Menteri PU Janji Tuntaskan Kali Lamong, Flyover Taman Pelangi hingga Tol

- Menteri PU, Dody Hanggodo, komitmen tuntaskan persoalan infrastruktur di Jatim
- Penanganan banjir Kali Lamong dengan normalisasi sungai dan pembangunan pintu air
- Pembangunan flyover Taman Pelangi dan percepatan akses Tol Prosiwangi menjadi fokus utama
Surabaya, IDN Times - Menteri Pekerjaan Umum (PU), Dody Hanggodo menyatakan komitmennya untuk menuntaskan sejumlah persoalan infrastruktur strategis di Jawa Timur (Jatim). Mulai dari penanganan banjir Kali Lamong, kemacetan di kawasan Bundaran Dolog–Taman Pelangi Surabaya melalui pembangunan flyover, hingga percepatan akses ruas Tol Probolinggo–Situbondo–Banyuwangi (Prosiwangi).

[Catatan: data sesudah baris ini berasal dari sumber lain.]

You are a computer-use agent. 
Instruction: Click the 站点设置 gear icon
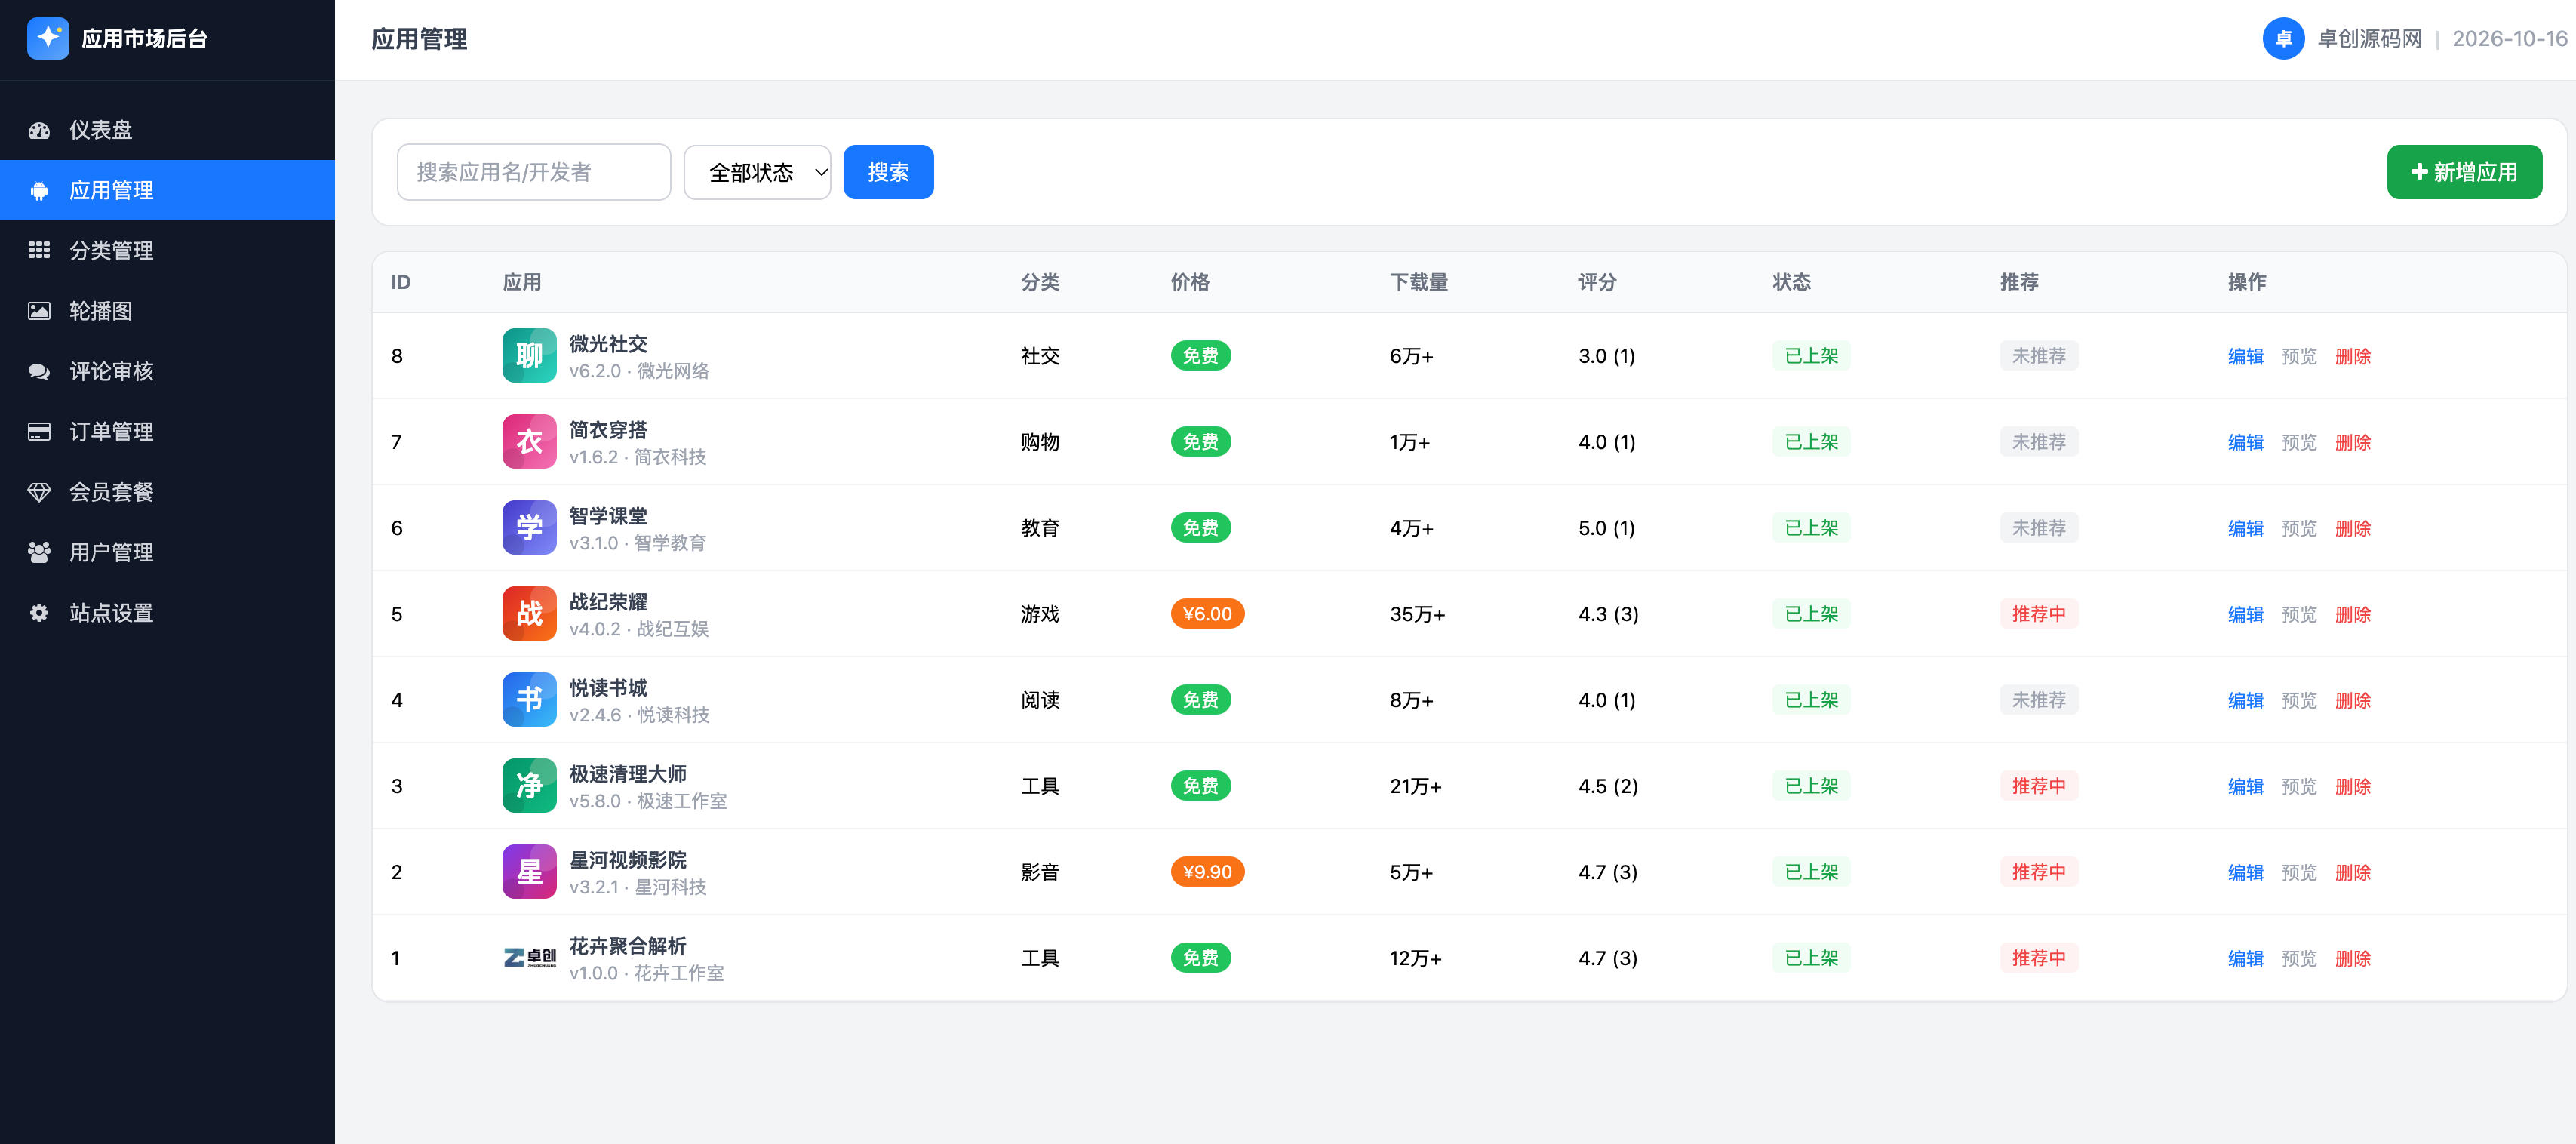[x=39, y=613]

Komitmen tersebut disampaikan Dody usai bertemu Sekretaris Daerah Provinsi (Sekdaprov) Jatim, Adhy Karyono di Surabaya. Dalam pertemuan tersebut, Dody menyebut ada sejumlah isu krusial yang dibahas untuk diperkuat dukungan dari pemerintah pusat.
“Salah satunya Kali Lamong. Itu tadi disampaikan, nanti akan kita support. Ada beberapa lokasi lain juga yang akan kita dukung,” ujar Dody, Selasa (10/2/2026).

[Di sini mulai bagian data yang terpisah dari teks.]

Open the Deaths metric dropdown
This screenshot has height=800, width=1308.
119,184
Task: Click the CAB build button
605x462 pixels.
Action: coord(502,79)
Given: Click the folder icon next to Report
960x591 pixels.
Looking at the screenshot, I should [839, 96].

Terkait Kali Lamong yang kerap menjadi langganan banjir, Dody menjelaskan Kementerian PU akan melakukan langkah struktural berupa normalisasi sungai serta pembangunan pintu air. Penanganan ini akan dikolaborasikan dengan Balai Besar Wilayah Sungai (BBWS) Bengawan Solo karena berkaitan langsung dengan sistem aliran sungai.

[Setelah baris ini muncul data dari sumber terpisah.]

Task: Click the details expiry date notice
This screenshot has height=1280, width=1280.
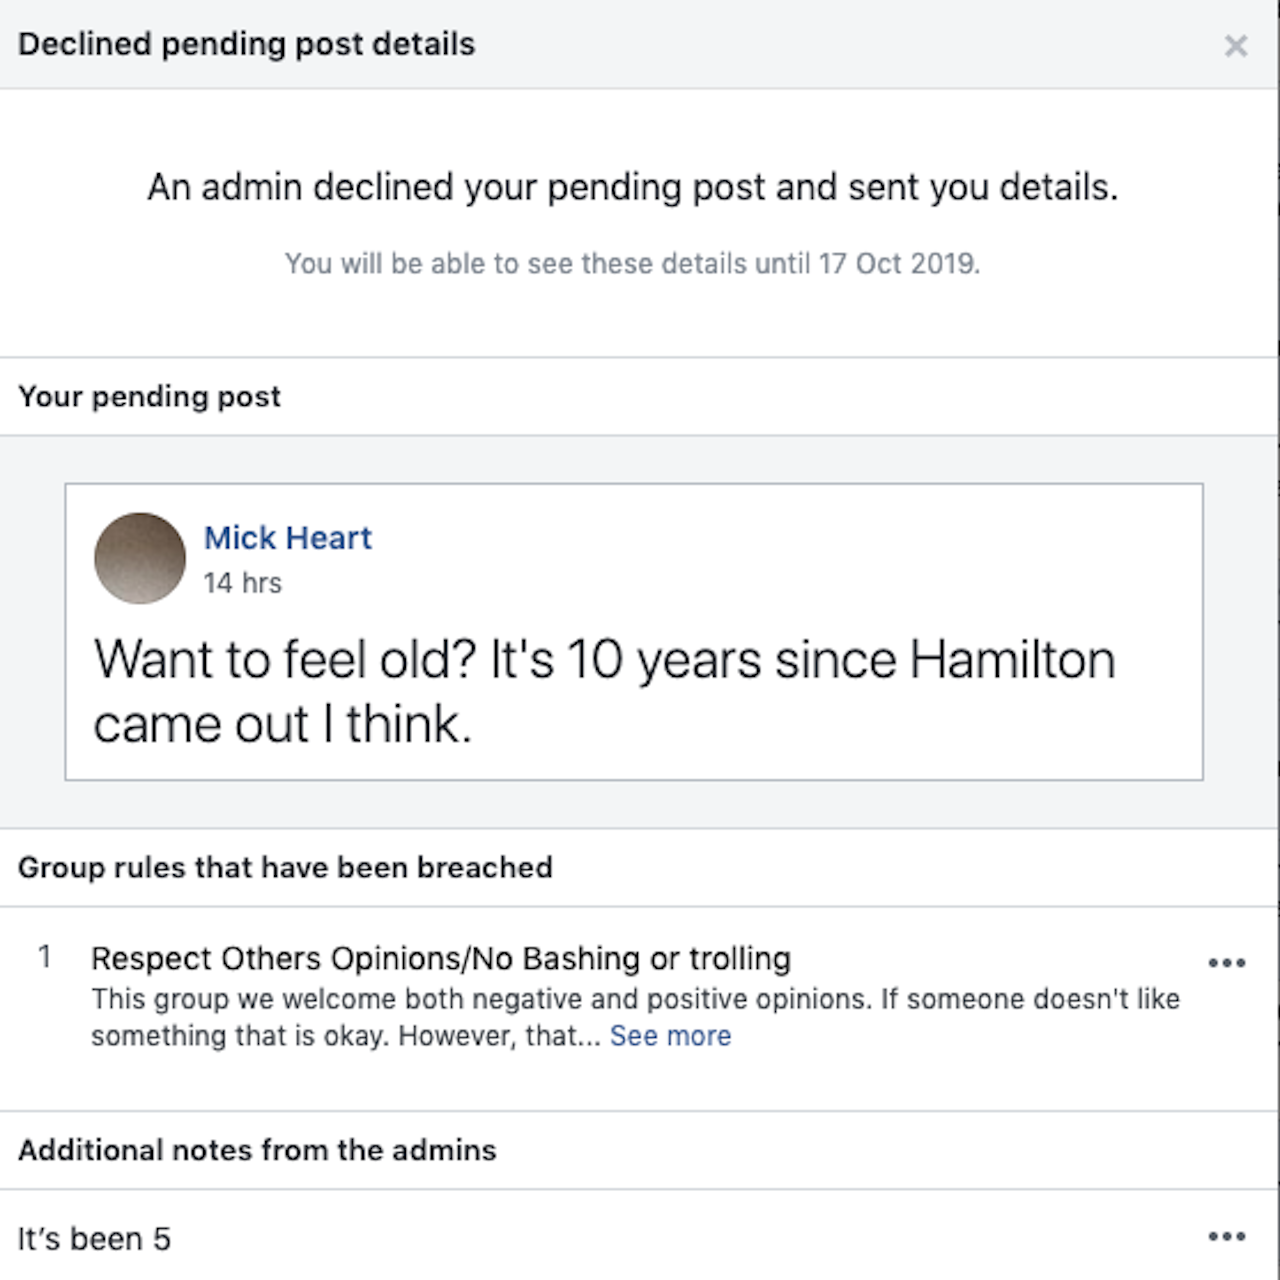Action: pyautogui.click(x=632, y=263)
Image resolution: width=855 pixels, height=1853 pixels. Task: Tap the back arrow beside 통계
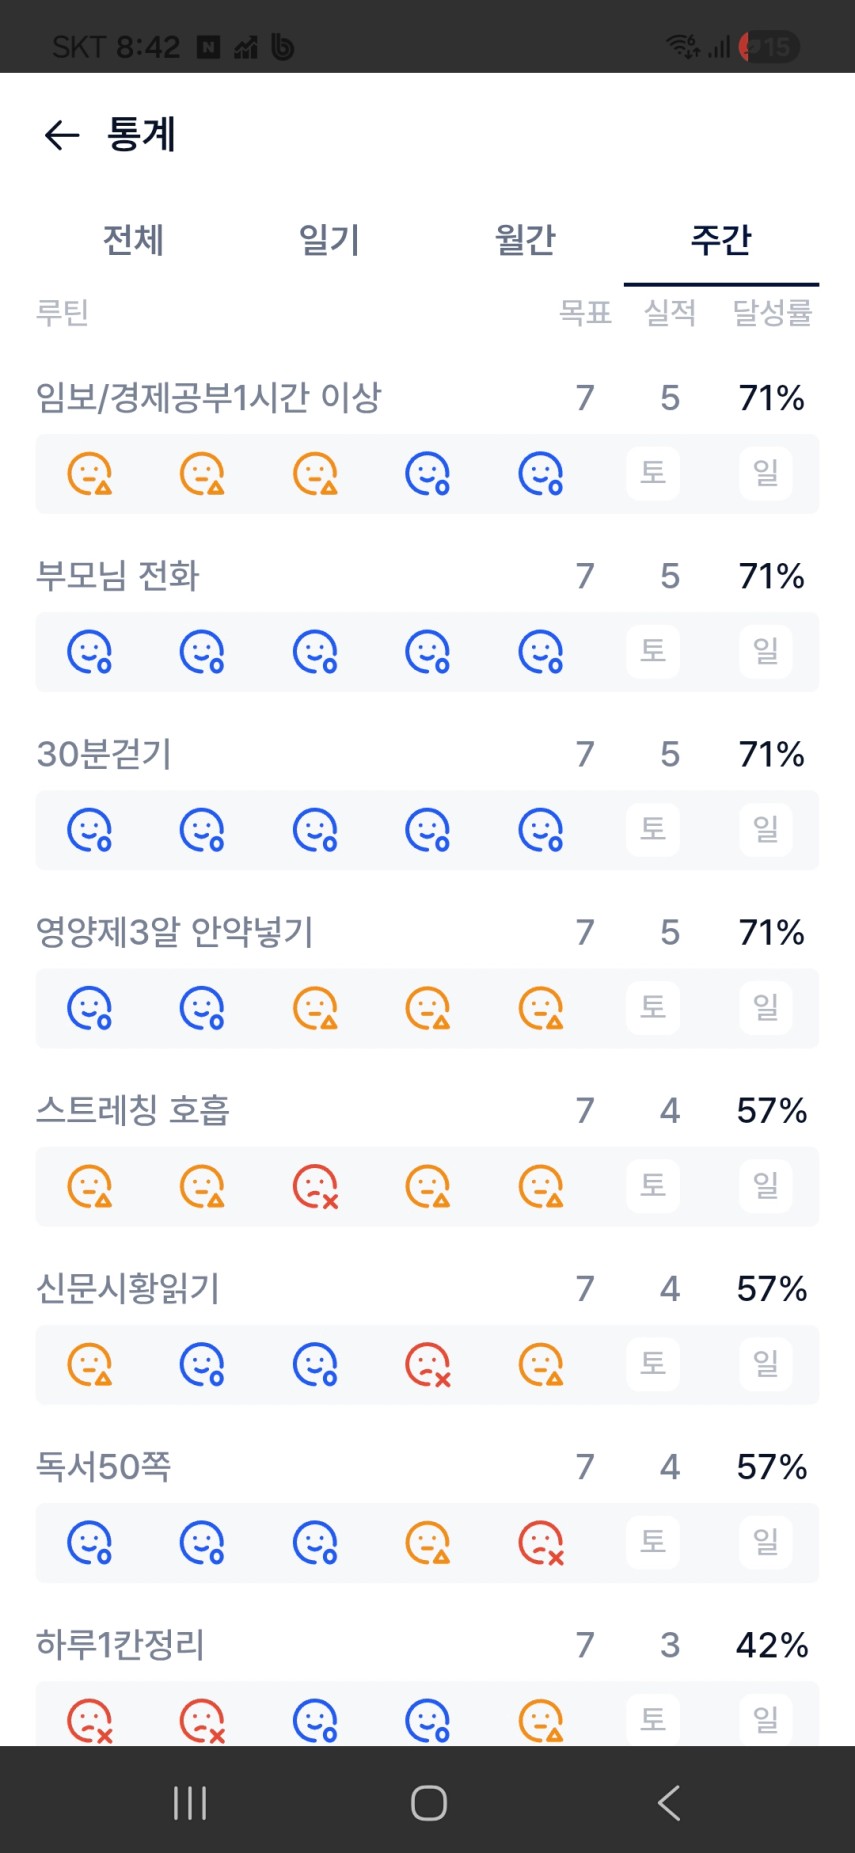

“Nanti ada pintu air, normalisasi sungai. Harapannya, saat debit air tinggi, pintu air bisa dibuka untuk mengalirkan ke Bengawan Solo,” katanya. Ia memastikan koordinasi teknis akan segera dilakukan antara kepala balai dan dinas terkait di Jatim untuk merumuskan detail pelaksanaan di lapangan.
Selain banjir, persoalan kemacetan di Surabaya juga menjadi perhatian. Salah satunya di kawasan Bundaran Dolog–Taman Pelangi yang direncanakan dibangun flyover. Dody menyebut proyek tersebut tinggal menunggu penyempurnaan desain teknis atau detail engineering design (DED). “Kita upayakan secepat-cepatnya. Tinggal finalisasi DED, desainnya disusun bersama agar sesuai dengan lingkungan dan karakter Jawa Timur,” kata Dody.
Dody juga menyinggung progres pembangunan Tol Prosiwangi. Ia menargetkan ruas tol tersebut dapat diselesaikan secara bertahap hingga tahun 2028. “Harapan saya 2028 selesai, sementara sampai Situbondo dulu,” pungkasnya.